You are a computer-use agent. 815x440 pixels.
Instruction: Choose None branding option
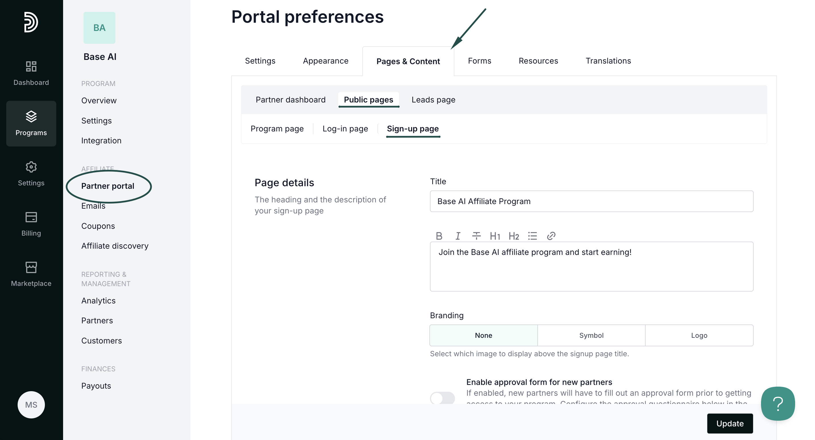483,335
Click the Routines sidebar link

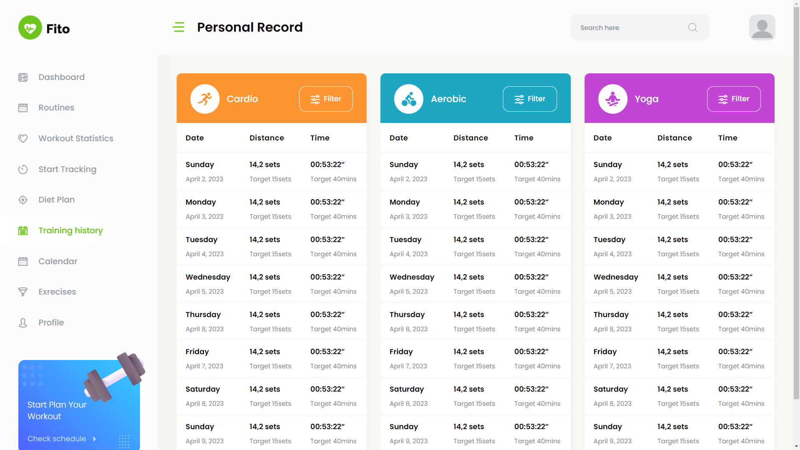click(56, 108)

__________

Only an exact copy of the lines from the one with "Instruction: Choose None branding option" through the last line of the data above is wanted, and no pictures.

Instruction: Choose None branding option
483,335
Click the Routines sidebar link

click(56, 108)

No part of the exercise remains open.